Let \(C_{n,k}\) represent the number of different ways that \(n\) people’s birthday’s can be assigned to \(k\) different months such that each month has at least one person’s birthday fall in that month . This can also be thought of as \(n\) distinguishable balls in \(k\) distinguishable urns with each ball having an equal probability of being in any of the \(k\) urns and each urn having at least 1 ball . We want to calculate \(C_{40,12}\). 

Calculating \(C_{n,k}\) directly is not easy. But we can easily recognize a few identities that will help us calculate it.

Firstly,  when you have \(n\) balls and \(n\) urns, each urn has to contain exactly 1 ball for there to be at least 1 ball in each: 
\[
C_{n,n} = n! 
\]

Second, if there was only one urn, there’s obviously only 1 way to assign the \(n\) balls. So:
\[
C_{n,1} = 1 
\]

Third and most importantly we have the following recursive relation: 
\[
C_{n+1,k} = k\cdot C_{n,k} \ \ + \ \ k\cdot C_{n,k-1}
\]

This is because when you add a new distinguishable ball to the existing \(n\) balls, one of two things has to be true in any final set of permutations:
i. we have the existing permutations, and the new ball is placed in any one of the \(k\) urns. There are \(k\) ways to do this.
ii. The new ball is the sole member of one of the \(k\) urns. This can again be done in k ways with the other \(n\) balls arranged in the \(k-1\) urns in \(C_{n,k-1} \) ways.
The total number of ways is just the sum of the two resulting terms above.

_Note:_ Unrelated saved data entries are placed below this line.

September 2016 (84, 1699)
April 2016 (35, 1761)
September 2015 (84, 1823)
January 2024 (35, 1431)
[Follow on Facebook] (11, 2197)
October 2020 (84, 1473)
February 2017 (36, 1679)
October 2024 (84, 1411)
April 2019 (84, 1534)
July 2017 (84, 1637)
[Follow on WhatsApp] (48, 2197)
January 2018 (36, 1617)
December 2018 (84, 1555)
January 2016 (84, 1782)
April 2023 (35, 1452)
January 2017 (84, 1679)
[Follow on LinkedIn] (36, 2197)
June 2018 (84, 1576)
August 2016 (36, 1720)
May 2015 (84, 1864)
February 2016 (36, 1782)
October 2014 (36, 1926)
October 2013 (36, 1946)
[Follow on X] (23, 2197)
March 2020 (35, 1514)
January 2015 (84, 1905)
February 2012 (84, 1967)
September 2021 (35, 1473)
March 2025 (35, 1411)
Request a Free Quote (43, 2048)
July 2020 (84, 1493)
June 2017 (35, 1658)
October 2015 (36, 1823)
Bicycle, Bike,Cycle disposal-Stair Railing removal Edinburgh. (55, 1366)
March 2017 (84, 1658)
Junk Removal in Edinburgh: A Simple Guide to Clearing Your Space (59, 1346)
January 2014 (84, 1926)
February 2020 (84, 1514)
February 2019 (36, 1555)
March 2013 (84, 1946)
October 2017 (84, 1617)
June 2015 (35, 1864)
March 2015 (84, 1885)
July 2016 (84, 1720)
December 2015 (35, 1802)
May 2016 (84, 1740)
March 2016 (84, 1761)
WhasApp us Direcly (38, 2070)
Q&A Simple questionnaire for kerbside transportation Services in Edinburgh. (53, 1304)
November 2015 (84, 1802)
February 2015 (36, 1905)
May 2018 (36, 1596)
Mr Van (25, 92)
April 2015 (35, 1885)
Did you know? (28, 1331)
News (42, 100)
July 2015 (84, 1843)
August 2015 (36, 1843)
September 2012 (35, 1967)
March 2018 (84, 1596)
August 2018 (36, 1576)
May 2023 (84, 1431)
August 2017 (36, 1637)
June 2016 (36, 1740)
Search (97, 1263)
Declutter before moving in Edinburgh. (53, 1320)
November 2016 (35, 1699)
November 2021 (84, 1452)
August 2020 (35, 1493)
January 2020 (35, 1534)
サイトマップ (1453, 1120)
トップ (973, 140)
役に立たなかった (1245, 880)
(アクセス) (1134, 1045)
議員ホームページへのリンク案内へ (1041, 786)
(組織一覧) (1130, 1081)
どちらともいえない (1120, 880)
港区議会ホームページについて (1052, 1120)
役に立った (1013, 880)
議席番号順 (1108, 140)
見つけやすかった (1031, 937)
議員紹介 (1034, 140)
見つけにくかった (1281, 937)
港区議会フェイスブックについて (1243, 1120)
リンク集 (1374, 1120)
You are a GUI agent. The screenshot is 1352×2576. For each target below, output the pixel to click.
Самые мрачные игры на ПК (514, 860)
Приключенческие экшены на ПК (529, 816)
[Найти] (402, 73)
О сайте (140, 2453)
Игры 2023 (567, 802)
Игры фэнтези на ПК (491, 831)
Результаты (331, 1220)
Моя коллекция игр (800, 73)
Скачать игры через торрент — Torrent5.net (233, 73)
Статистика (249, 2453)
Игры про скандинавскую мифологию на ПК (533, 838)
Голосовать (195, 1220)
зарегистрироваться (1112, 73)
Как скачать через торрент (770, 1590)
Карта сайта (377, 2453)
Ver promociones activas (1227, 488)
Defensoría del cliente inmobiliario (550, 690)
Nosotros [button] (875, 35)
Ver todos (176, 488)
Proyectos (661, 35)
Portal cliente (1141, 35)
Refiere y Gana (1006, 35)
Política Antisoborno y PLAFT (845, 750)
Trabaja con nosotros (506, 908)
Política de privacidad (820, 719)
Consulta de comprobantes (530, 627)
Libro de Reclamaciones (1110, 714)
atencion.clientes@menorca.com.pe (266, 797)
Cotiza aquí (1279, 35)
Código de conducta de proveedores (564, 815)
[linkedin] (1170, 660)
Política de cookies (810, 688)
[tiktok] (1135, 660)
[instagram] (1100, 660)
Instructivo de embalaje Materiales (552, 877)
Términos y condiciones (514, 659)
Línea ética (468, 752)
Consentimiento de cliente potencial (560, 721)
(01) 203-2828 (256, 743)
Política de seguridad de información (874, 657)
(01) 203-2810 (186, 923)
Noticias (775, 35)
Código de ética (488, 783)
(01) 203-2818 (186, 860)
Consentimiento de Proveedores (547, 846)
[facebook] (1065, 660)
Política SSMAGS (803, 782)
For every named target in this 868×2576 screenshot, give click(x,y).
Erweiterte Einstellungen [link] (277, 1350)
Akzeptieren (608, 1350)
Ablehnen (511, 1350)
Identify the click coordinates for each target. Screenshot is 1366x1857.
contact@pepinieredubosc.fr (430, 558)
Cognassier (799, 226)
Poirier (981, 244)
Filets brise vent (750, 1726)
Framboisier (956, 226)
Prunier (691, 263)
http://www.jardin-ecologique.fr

With these, it is possible to recursively calculate \(C_{40,12}\). Easily done with a few lines of code (included below). The answer turns out to be: 
\(9894740006730707433667391906947423146393600\) or roughly \(9.89 \times 10^{42}\) possibilities such that each month has at least one of the 40 birthdays falls in it. 

It is important to note that each of these possibilities is equally likely (with probability \(\left (\frac{1}{12} \right )^{40}\) )

The total number of possibilities of assigning 40 birthdays to 12 months (without any restrictions) is simply:
\( 12^{40} = 14697715679690864505827555550150426126974976\) or roughly \(14.7 \times 10^{42}\)

The required probability is then:
\begin{align*}
& 1 \ – \ \frac{C_{40,12}}{12^{40}} \\ \\
&=\frac{4802975672960157072160163643203002980581376}{14697715679690864505827555550150426126974976} \\ \\
&= \mathbf{{\color{Red} {0.3268 \text{ OR } 32.68\% } }}
\end{align*}

32.68% is a surprisingly large number for the probability that a 40 person team will go at least one month without celebrating a birthday! 

 To ensure the answer is correct, I ran a quick simulation 1 M times to get 326887 times with at least one birthday free month or 32.69%— in agreement with the calculated answer.